The staff at Whole Foods seems rather more genial than the store’s clientele. Occasionally I see one or another of them outside the store smoking; once I saw one eating what I took to be a Big Mac and restrained myself from congratulating him for his heretical gastronomic habits. Many among the staff are young, working at Whole Foods as a stopgap job. The clientele at Whole Foods seems a touch or two less mannerly than the people one runs into in other supermarkets. Perhaps they are too intent on finding the perfect arugula, or searching out a persimmon that will remove wrinkles or a raw manuka honey that will extend life. When I go there, shoppers in the aisles seem to say “Excuse me” or “Pardon me” less than those elsewhere, nor do they seem to recognize one’s own excuse-me’s or pardon-me’s. But, then, because of its costliness, I tend to treat my local Whole Foods rather like a Seven-Eleven, stopping in to pick up the odd item or two out of convenience but doing my main shopping elsewhere.

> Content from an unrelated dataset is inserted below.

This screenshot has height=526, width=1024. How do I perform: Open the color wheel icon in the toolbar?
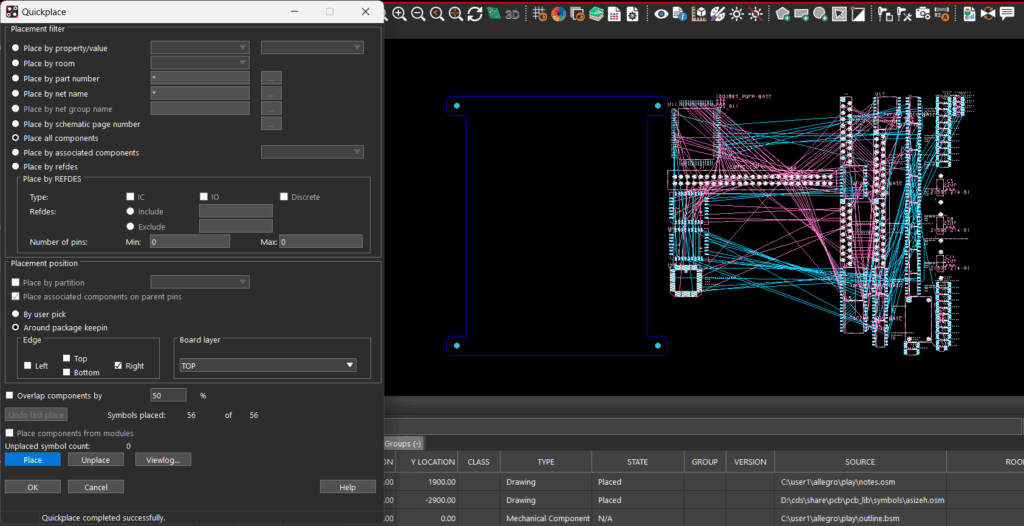(x=558, y=14)
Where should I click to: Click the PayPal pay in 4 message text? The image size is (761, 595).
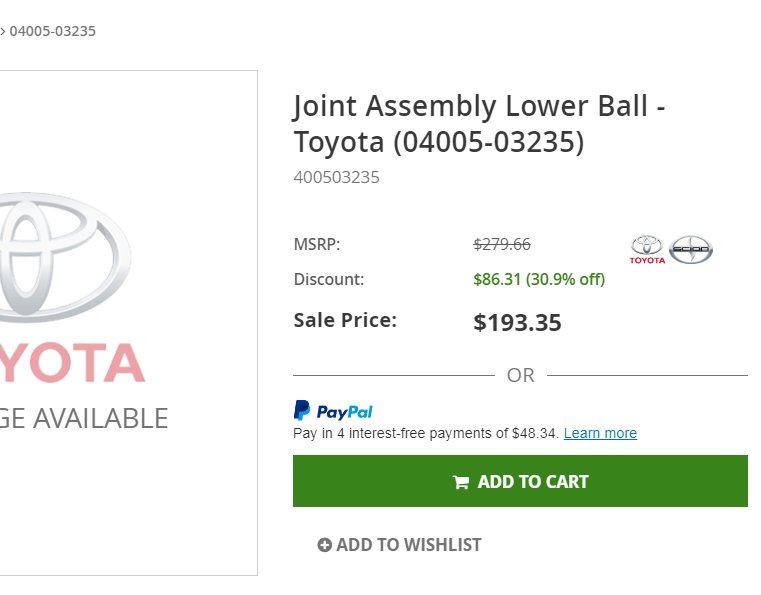tap(426, 433)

While the contemporary supermarket cannot hope to replace the old neighborhood grocery store for friendliness, one cannot but admire what it achieves, and marvel at its management. Some years ago Philip Roth, in rather a boringly standard criticism of George W. Bush, said that he wasn’t smart enough to run a hardware store, let alone a country. I recall thinking at the time what an inept simile that was. Running a hardware store calls for both detailed knowledge and vast competence. Ask a clerk in a hardware store for a rope one wants to use to hang one’s wife, and while escorting you to the rope section of the store, he is likely to ask you how much she weighs.

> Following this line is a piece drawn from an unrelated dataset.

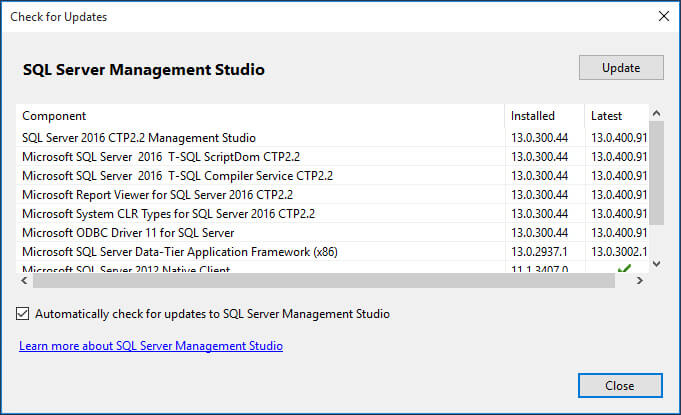Click the vertical scrollbar down arrow
This screenshot has width=681, height=415.
pos(657,264)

Running a supermarket takes a wider competence and even greater managerial skills. Think on it. Dealing with that wide variety of foods, cleaning products, items of personal hygiene, plants, booze, and whatall else. Hiring and running a staff of a hundred or more people, upon whom one calls for both efficiency and courtesy while able to pay most of them not much above the minimum wage. And keeping the show running, as an increasing number of big-city supermarkets do, 24/7 (unlike the Hasidic detective, who stays on the case only 24/6). Does it seem wrong to say that being responsible for running a supermarket calls for greater skills and more intricate knowledge than running a think tank or a university? Not to me it doesn’t.

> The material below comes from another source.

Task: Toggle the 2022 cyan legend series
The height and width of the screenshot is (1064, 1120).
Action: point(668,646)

The value of having supermarkets has of course been revealed in excelsis during the coronavirus crisis. Without the flow of food and other products that supermarkets have continued to supply us, the country would truly be out of business. The supermarkets, their suppliers, their workers, have made it possible for the rest of us to keep going. When the pantheon of heroes during the current crisis is constructed, they, alongside first responders, physicians, and nurses, must have a prominent place.
This article appears as “Getting the Groceries” in the May 4, 2020, print edition of National Review.